Albigs nächster Termin lässt keine Wünsche offen. Mit Monika Polcyn an der Seite kann man einfach nur glänzen. In Albigs "Lieblingsland" (SPD-Wahl-Slogan) würde die Mittdreißigerin mühelos die Rolle der Lieblingskindergärtnerin übernehmen können. Der Leiterin der katholischen Kita Herz Jesu in der Lübecker Altstadt macht die Arbeit spürbar Freude. Sie zeigt auf den Wickeltisch und das psychomotorische Spielzeug, erklärt die "Bewegungshalle" und das Schulpaket. Albig, linke Hand am Kinn, rechte Hand am linken Oberarm, hört aufmerksam zu. 34 Kinder werden in dem kleinen Kindergarten direkt neben der katholischen Kirche betreut. Die Kinder heißen Justus, Jurek, Massimilic oder Baran.

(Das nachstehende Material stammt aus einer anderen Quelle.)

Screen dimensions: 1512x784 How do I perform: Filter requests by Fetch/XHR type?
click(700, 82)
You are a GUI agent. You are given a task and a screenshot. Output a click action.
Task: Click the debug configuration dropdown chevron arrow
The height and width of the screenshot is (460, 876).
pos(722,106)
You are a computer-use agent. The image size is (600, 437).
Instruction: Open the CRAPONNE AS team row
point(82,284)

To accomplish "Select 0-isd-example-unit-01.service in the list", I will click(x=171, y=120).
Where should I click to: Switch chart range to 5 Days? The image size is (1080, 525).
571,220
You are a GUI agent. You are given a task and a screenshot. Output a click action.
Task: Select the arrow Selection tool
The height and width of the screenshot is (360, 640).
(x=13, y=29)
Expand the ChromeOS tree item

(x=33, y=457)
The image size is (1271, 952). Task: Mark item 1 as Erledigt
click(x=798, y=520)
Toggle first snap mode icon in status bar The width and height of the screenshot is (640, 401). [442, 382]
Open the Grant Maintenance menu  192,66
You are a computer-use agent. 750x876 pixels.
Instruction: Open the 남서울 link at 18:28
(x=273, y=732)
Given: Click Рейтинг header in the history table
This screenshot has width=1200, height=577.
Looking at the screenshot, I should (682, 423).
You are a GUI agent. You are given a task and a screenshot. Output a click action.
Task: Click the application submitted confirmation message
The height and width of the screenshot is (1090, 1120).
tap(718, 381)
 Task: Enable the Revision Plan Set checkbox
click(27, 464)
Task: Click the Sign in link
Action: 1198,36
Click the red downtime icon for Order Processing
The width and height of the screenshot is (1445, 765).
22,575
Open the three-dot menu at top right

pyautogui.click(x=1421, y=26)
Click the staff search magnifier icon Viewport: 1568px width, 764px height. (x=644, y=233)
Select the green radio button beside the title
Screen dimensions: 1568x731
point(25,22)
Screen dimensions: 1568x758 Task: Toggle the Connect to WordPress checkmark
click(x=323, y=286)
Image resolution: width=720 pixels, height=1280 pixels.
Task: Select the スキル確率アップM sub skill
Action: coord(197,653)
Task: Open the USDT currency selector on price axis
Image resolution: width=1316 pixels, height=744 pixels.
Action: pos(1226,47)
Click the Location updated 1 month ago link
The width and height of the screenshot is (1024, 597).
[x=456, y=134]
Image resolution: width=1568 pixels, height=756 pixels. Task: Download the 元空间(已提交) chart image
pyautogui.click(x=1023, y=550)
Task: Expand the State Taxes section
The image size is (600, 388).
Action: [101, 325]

Kinderbetreuung ist ein schwieriges Geschäft. Unterschiedliche Herkunft, unterschiedliche Fähigkeiten, hohe Anforderungen der Eltern: Monika Polcyn könnte klagen, könnte fordern. Stattdessen sagt sie nur: "Wir sind hier drei Kindergärtnerinnen. Wenn eine ausfällt, wenn eine für längere Zeit erkrankt, dann wird's schon eng." Albig nickt. Der Oberbürgermeister kennt das Problem aus Kieler Kindergärten. Auf seiner Rundtour mit Polcyn beschränkt er sich ansonsten auf gut gelaunte Anmerkungen. Die Leiterin erzählt, dass die Kinder in der "Forschungspfütze" experimentieren können, um so naturwissenschaftliche Grundkenntnisse zu erwerben. Da probieren sie zum Beispiel aus, welche Dinge im Wasser untergehen und welche nicht. Oder sie stellen Popcorn her. "Das macht dann dött dött dött", weiß Albig. "Großartig". Er findet es "schön", dass es eine musikalische Früherziehung gibt, ihm gefällt es, dass mit den Kindern auch über die Kreuzigung gesprochen wird. Er ist ein unkomplizierter Gast. Zwischendurch reißt er sich ein Blatt von einer Küchenpapierrolle ab, weil die "Tempo"-Suche in den Jacketttaschen ohne Erfolg geblieben ist.

Der Besuch geht zu Ende. Die Kita-Leiterin führt Albig, an dessen Revers das kleine Lieblingsherz in den schleswig-holsteinischen Landesfarben prangt, nach draußen, aufs Außengelände. Für die Innenstadtlage ist es erstaunlich großzügig. Auf die mannshohe Begrenzungsmauer haben die Kinder ein Bild gemalt, ein kleines Kunstwerk. Auf blauen Wellen, unter einem bunten Regenbogen, schaukelt ein Segelschiff mit Freibeuterflagge und der Aufschrift "Jesu-Line". Albig stutzt ein Moment und sagt lächelnd: "Wie niedlich - auf Kaperfahrt in die Herzen."